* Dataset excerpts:

<<<<

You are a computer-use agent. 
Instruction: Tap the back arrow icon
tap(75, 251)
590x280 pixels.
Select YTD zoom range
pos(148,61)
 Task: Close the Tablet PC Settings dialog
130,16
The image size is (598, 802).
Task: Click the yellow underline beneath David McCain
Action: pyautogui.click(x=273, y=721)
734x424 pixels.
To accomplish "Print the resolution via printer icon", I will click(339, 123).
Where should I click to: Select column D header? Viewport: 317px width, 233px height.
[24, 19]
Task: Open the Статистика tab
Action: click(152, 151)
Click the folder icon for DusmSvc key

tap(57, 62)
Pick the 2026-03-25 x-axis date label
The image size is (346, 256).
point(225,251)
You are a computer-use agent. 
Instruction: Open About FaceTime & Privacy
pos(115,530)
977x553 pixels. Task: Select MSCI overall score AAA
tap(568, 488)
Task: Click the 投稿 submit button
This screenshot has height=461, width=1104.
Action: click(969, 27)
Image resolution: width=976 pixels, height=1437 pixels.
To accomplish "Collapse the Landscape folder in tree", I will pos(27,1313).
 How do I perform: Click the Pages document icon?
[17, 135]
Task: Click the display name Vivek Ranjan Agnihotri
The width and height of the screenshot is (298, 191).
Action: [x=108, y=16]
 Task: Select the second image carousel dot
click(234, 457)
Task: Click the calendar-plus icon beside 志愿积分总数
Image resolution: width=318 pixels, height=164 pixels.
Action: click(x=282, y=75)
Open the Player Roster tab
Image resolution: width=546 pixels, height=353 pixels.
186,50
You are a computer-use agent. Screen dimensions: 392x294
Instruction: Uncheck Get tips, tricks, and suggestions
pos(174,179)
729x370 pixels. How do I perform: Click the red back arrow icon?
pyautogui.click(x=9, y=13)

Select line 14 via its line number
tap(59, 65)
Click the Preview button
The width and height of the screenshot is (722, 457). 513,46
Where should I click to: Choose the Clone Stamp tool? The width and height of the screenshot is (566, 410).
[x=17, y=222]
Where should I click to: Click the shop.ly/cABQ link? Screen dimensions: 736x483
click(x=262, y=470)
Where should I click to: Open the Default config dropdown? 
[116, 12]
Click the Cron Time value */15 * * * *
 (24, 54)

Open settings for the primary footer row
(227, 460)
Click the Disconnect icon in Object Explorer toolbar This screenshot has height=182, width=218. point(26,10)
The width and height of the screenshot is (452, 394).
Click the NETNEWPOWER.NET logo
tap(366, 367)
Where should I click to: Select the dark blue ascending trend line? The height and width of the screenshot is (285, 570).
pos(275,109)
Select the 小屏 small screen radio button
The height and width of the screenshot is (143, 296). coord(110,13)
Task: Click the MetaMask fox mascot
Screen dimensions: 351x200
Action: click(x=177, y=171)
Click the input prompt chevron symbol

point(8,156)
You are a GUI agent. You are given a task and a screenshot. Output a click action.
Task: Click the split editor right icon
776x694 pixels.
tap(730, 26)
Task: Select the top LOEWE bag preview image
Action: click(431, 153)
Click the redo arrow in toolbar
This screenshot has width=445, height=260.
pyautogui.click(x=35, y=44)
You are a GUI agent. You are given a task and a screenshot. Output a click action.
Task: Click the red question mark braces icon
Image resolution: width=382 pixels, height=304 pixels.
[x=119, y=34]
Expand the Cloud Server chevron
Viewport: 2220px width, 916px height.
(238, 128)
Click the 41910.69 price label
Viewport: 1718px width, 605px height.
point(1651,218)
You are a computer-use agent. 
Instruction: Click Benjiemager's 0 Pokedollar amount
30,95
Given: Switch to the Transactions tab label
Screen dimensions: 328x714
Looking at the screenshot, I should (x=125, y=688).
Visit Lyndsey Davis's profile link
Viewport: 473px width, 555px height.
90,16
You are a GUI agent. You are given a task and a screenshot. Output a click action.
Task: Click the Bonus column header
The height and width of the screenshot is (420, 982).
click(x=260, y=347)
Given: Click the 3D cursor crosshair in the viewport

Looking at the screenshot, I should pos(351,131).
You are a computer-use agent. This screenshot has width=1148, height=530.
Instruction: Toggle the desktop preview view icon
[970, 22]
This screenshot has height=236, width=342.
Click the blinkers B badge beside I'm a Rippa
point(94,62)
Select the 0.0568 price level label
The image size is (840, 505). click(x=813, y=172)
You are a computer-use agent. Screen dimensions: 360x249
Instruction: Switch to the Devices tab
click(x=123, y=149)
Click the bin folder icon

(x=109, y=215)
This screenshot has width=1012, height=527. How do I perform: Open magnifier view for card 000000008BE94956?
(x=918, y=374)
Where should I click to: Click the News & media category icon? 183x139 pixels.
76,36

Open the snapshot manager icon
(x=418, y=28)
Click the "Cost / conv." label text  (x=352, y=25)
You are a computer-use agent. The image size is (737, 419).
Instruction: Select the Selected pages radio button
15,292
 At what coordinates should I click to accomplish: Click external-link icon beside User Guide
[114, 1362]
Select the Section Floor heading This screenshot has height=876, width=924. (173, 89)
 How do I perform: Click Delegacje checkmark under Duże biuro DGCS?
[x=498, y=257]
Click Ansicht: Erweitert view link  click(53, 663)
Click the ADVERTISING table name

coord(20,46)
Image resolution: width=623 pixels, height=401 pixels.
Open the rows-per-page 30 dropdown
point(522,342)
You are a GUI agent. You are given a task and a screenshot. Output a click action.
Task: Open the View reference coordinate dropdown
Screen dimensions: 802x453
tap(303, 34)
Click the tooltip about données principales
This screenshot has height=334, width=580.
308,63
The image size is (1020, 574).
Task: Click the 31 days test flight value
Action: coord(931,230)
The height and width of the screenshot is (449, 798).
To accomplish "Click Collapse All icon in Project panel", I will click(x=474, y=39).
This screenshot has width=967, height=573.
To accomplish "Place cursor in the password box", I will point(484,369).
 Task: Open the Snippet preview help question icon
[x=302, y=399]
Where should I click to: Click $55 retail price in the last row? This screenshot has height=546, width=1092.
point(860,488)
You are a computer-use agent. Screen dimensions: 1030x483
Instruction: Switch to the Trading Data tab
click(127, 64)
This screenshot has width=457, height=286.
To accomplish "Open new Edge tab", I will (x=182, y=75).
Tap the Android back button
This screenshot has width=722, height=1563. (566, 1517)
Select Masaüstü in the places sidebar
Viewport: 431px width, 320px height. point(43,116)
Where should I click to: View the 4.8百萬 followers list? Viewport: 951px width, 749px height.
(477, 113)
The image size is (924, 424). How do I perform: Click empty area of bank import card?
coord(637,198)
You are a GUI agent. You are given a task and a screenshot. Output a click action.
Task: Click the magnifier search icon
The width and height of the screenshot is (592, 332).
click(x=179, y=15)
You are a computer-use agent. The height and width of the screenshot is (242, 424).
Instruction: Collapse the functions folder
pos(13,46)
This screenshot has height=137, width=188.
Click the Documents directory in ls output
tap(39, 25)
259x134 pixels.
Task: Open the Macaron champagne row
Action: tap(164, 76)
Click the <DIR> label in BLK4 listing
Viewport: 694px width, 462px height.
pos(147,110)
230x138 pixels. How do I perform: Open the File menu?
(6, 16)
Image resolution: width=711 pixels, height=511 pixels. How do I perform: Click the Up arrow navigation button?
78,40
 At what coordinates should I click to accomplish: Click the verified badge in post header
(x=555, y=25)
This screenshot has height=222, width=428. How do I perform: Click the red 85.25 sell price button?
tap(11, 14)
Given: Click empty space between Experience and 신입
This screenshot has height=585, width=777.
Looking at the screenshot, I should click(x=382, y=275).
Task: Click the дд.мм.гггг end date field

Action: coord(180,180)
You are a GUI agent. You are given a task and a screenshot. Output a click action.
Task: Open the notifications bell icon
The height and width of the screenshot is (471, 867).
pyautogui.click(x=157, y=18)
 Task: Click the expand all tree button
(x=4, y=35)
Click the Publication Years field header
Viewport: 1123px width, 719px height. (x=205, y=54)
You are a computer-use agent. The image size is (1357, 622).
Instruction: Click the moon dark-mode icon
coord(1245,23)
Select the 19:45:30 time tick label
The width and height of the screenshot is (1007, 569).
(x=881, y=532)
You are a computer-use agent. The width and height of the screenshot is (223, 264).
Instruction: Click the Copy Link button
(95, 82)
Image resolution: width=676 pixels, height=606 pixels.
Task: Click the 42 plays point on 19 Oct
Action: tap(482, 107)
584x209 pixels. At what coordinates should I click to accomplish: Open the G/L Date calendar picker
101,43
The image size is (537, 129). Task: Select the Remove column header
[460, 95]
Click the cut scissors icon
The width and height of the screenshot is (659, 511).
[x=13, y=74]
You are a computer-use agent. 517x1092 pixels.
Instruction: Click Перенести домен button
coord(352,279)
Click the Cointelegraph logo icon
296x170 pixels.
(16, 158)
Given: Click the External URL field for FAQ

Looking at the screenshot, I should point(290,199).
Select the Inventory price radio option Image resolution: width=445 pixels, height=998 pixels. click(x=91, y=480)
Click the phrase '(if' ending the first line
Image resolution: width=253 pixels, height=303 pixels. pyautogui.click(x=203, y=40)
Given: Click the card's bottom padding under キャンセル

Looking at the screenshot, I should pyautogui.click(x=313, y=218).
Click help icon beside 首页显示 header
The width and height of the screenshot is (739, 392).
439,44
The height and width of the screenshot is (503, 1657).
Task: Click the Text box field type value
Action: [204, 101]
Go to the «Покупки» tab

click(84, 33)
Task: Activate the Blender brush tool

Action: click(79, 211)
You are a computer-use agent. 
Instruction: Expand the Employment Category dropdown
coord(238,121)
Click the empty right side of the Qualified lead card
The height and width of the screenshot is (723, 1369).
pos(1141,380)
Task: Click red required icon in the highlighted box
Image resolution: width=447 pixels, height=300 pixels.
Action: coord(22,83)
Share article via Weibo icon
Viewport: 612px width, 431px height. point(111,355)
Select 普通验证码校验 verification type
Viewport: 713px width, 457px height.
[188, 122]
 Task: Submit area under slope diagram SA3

>>>>

* TASK STATEMENT: Every line above from the line with "The width and height of the screenshot is (592, 332)." to the line with "You are a computer-use agent. The width" is wanted, ends included; write them out exactly and add no other line.

* ANSWER TO THIS EXERCISE:
The width and height of the screenshot is (592, 332).
click(x=179, y=15)
You are a computer-use agent. The height and width of the screenshot is (242, 424).
Instruction: Collapse the functions folder
pos(13,46)
This screenshot has height=137, width=188.
Click the Documents directory in ls output
tap(39, 25)
259x134 pixels.
Task: Open the Macaron champagne row
Action: tap(164, 76)
Click the <DIR> label in BLK4 listing
Viewport: 694px width, 462px height.
pos(147,110)
230x138 pixels. How do I perform: Open the File menu?
(6, 16)
Image resolution: width=711 pixels, height=511 pixels. How do I perform: Click the Up arrow navigation button?
78,40
 At what coordinates should I click to accomplish: Click the verified badge in post header
(x=555, y=25)
This screenshot has height=222, width=428. How do I perform: Click the red 85.25 sell price button?
tap(11, 14)
Given: Click empty space between Experience and 신입
This screenshot has height=585, width=777.
Looking at the screenshot, I should click(x=382, y=275).
Task: Click the дд.мм.гггг end date field

Action: coord(180,180)
You are a GUI agent. You are given a task and a screenshot. Output a click action.
Task: Open the notifications bell icon
The height and width of the screenshot is (471, 867).
pyautogui.click(x=157, y=18)
 Task: Click the expand all tree button
(x=4, y=35)
Click the Publication Years field header
Viewport: 1123px width, 719px height. (x=205, y=54)
You are a computer-use agent. The image size is (1357, 622).
Instruction: Click the moon dark-mode icon
coord(1245,23)
Select the 19:45:30 time tick label
The width and height of the screenshot is (1007, 569).
(x=881, y=532)
You are a computer-use agent. The width and height of the screenshot is (223, 264).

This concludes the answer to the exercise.